Drill 6 -- a changelog entry using categories Keep a Changelog doesn't define
Before:
## [Unreleased]
### Improved
- `Client.fetch()` is now faster for large payloads.
### Bugs
- Fixed a crash when `timeout` was negative.Model fix and root cause
After:
## [Unreleased]
### Changed
- `Client.fetch()` now streams large payloads instead of buffering them fully in memory.
### Fixed
- `Client.fetch(timeout=-1)` now raises `ValueError` at call time instead of hanging indefinitely.Root cause: "Improved" and "Bugs" are not among Keep a Changelog 1.1.0's six fixed categories
(Added, Changed, Deprecated, Removed, Fixed, Security) -- co-04 requires every entry to use exactly
one of the six. "Improved" maps to Changed (existing behavior altered, not new); "Bugs" maps to
Fixed. The rewrite also tightens each bullet to state the specific, verifiable change rather than
a vague performance claim with nothing to check it against.

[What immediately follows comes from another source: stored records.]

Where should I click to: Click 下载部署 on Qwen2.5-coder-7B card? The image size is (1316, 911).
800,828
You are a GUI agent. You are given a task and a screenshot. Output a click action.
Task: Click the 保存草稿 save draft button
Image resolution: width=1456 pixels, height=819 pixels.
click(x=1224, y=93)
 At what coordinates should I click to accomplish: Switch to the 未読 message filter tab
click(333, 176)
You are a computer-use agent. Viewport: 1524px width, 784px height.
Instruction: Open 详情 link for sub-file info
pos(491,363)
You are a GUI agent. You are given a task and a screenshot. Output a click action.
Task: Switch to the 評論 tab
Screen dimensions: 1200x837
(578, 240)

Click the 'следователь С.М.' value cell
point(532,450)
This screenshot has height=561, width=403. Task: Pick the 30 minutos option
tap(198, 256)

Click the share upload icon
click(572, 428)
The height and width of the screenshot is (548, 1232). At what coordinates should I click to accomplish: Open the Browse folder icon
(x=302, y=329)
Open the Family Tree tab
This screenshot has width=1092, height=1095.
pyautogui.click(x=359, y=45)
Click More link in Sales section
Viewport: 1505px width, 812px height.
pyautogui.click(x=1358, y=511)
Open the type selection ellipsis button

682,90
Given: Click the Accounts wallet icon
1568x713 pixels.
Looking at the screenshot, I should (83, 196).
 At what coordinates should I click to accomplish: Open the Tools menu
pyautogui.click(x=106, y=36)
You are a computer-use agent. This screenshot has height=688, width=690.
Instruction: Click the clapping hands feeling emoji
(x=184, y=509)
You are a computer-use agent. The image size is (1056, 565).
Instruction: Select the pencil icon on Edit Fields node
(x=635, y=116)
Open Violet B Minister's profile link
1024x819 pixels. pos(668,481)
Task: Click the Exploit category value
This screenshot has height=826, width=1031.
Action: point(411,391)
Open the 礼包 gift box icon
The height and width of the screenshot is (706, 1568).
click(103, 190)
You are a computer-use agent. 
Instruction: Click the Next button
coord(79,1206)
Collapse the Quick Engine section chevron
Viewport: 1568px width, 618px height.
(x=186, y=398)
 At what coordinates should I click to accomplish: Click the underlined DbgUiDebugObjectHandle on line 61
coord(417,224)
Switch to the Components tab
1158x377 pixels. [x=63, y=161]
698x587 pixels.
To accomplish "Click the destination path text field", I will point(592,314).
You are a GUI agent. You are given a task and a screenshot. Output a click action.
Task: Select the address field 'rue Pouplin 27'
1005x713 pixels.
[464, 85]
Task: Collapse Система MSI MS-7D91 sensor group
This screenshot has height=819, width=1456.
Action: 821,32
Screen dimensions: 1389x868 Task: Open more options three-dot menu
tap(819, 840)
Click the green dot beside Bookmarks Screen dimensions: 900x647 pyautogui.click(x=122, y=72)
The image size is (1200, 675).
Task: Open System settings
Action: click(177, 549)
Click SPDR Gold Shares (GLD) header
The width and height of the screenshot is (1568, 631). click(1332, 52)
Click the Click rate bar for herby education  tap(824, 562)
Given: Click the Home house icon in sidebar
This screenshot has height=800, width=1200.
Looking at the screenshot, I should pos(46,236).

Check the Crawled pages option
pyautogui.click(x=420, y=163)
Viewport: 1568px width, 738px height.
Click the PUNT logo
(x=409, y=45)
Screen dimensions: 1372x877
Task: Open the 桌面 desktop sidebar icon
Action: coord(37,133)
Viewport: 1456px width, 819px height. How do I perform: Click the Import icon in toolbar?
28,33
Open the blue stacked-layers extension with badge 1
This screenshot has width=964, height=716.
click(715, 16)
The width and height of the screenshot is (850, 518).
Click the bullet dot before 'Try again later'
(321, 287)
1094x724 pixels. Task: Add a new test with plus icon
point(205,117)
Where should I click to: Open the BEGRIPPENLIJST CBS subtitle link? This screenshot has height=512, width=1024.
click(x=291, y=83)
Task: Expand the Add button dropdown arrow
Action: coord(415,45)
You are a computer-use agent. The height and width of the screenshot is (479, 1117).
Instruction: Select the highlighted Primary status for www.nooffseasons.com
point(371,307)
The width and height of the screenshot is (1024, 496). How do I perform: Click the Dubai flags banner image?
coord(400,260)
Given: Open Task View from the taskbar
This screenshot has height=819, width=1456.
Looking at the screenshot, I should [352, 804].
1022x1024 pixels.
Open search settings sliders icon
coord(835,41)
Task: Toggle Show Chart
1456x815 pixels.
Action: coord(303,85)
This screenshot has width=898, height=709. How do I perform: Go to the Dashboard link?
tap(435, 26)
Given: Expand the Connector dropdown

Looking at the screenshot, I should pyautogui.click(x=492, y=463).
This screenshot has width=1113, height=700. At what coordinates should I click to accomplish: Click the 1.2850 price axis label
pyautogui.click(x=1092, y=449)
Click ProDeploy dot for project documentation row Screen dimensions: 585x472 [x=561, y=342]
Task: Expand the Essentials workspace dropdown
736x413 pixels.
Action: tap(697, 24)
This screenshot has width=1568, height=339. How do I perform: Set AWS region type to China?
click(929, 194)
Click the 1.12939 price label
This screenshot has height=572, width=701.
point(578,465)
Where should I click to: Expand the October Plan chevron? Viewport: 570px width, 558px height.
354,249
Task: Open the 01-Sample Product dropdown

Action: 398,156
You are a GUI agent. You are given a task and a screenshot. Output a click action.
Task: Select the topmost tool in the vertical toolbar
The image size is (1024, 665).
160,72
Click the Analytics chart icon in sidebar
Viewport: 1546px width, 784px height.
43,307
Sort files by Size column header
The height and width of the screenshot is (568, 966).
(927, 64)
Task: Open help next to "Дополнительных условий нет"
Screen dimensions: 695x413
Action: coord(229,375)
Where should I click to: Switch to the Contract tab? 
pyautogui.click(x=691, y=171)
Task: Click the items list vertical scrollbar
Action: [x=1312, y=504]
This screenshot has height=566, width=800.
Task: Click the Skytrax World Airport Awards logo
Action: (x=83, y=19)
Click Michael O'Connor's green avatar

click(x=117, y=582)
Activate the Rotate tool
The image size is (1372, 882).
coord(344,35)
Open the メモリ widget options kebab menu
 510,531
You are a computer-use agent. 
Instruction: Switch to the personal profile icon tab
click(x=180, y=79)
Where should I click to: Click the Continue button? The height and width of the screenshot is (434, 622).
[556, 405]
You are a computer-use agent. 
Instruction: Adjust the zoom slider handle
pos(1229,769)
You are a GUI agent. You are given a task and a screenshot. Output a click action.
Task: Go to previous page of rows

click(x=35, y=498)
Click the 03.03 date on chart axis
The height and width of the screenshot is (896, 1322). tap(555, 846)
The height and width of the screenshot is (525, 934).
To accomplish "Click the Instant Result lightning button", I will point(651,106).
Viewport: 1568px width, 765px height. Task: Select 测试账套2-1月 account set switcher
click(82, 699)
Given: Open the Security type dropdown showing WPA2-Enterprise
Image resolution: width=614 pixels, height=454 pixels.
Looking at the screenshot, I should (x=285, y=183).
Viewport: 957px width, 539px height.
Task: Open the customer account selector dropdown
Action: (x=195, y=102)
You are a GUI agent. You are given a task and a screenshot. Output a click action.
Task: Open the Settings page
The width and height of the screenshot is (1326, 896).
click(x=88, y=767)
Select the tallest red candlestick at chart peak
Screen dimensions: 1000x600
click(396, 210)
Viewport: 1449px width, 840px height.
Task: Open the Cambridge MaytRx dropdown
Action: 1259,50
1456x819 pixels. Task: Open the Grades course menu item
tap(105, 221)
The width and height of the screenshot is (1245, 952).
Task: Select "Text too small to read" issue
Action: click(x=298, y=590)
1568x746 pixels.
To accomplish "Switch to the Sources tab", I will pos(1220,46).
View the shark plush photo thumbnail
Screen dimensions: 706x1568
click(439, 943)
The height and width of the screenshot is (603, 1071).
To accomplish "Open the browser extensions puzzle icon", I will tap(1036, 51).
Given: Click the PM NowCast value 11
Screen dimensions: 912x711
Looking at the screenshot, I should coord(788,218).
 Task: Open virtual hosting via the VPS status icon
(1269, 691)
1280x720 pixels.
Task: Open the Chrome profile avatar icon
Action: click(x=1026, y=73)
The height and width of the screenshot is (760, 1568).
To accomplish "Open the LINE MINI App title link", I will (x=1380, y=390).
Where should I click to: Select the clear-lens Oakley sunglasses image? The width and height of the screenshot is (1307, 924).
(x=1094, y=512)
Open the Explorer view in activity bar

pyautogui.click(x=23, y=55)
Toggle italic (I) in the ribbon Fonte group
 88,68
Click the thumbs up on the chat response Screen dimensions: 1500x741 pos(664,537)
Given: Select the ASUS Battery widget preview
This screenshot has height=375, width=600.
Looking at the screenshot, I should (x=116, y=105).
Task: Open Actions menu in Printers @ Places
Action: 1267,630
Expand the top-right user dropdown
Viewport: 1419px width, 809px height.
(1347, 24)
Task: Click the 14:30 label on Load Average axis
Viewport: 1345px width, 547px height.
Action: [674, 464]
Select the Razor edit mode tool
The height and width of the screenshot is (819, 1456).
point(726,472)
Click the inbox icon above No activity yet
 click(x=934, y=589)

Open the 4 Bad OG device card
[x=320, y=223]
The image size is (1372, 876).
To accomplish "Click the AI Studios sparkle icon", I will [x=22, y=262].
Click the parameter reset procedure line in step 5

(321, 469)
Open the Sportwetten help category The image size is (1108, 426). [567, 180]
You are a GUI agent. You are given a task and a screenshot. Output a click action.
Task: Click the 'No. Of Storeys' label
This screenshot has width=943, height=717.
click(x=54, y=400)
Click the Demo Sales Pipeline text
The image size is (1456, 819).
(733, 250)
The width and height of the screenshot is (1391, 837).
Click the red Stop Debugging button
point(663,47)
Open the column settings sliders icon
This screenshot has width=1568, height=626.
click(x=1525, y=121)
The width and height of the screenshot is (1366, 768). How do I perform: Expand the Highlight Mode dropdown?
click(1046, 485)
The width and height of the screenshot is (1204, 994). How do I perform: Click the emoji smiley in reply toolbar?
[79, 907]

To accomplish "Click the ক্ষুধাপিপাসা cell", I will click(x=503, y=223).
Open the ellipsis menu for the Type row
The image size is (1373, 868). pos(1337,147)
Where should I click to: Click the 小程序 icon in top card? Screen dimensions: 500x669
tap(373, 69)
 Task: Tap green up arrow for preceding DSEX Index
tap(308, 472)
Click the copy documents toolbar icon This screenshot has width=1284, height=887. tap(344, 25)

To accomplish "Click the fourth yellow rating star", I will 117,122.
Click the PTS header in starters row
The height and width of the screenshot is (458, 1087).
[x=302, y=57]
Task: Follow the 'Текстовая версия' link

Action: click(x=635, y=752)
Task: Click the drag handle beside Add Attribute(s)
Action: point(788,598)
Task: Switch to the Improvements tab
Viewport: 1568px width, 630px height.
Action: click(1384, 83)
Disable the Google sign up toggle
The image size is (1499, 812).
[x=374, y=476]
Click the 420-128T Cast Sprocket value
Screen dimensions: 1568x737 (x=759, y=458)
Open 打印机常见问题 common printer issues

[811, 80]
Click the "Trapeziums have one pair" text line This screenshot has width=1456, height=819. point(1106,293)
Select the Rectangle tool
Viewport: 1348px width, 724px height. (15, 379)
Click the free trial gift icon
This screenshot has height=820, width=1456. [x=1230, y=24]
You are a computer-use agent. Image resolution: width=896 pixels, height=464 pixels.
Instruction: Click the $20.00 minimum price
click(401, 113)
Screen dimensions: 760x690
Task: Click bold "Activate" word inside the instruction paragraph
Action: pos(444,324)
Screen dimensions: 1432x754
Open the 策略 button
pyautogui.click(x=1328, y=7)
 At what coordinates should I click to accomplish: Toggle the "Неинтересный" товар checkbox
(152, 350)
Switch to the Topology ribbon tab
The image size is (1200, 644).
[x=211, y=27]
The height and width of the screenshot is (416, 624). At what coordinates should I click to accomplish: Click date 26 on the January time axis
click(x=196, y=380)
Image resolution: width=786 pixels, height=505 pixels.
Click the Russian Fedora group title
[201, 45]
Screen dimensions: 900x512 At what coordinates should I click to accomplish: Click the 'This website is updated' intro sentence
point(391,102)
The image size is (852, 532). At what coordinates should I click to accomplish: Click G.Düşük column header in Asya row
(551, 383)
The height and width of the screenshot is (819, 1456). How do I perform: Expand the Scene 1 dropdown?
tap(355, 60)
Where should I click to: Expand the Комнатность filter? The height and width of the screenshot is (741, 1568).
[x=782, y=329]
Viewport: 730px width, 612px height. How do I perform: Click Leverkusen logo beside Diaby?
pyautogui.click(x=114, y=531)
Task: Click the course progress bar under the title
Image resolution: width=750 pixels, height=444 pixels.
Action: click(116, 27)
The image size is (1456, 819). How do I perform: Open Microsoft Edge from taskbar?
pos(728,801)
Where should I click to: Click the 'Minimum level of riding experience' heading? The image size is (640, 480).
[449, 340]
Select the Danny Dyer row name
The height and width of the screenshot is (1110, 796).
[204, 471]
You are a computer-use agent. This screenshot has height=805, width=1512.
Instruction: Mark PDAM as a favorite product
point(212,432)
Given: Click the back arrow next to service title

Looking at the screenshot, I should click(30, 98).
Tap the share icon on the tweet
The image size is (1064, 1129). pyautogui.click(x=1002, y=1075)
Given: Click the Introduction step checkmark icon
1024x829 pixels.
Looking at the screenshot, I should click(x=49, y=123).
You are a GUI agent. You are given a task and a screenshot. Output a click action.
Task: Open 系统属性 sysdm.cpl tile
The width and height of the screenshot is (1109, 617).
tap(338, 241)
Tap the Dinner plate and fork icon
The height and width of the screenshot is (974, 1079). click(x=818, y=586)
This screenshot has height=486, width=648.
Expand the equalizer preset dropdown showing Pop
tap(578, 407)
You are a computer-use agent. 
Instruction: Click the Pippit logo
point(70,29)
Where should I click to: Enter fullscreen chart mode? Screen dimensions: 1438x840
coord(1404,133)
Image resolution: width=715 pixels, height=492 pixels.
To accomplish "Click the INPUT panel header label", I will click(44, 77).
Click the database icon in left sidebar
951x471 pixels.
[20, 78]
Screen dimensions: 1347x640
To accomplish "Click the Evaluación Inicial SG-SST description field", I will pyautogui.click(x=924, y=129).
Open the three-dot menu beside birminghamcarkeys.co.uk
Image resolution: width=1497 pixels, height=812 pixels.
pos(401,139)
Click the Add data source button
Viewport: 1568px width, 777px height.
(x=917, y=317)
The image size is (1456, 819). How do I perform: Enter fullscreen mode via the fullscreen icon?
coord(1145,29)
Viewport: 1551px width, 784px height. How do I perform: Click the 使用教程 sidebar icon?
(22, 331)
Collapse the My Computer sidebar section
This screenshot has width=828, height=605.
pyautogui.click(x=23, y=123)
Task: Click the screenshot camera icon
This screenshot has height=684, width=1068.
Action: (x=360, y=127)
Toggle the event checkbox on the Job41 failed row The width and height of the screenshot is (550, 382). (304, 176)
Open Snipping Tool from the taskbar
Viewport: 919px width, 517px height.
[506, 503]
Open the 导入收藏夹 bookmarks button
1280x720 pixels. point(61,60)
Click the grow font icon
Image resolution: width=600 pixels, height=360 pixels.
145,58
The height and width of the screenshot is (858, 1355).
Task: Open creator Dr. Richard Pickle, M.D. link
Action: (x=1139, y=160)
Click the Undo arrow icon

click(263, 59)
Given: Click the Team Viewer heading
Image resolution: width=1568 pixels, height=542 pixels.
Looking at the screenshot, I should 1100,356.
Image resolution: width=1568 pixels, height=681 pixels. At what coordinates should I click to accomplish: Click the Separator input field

Drill 7 -- an ADR written for a trivial, easily reversible change
Before:
# ADR-0007: rename calc_tot() to calculate_total()
## Status
Accepted
## Context
The function name calc_tot() was hard to read during a recent onboarding session.
## Decision
Rename calc_tot() to calculate_total() across the codebase.
## Consequences
The codebase is slightly more readable.Model fix and root cause
After: no ADR at all -- the rename ships as a single, self-explanatory commit:
git commit -m "refactor(billing): rename calc_tot to calculate_total for readability"Root cause: co-18's two-question test -- hard to reverse, AND architecturally significant -- fails on both counts here. A rename is a single-commit (or IDE-rename-tool) revert, and it changes nothing about the system's structure. Writing an ADR for it does the opposite of an ADR's job: it buries the genuinely significant decisions (a database swap, a new consistency model) in noise, exactly the failure mode the ADR-trigger-decision worked example warns against. A clear commit message is the entire "decision record" a change this small ever needs.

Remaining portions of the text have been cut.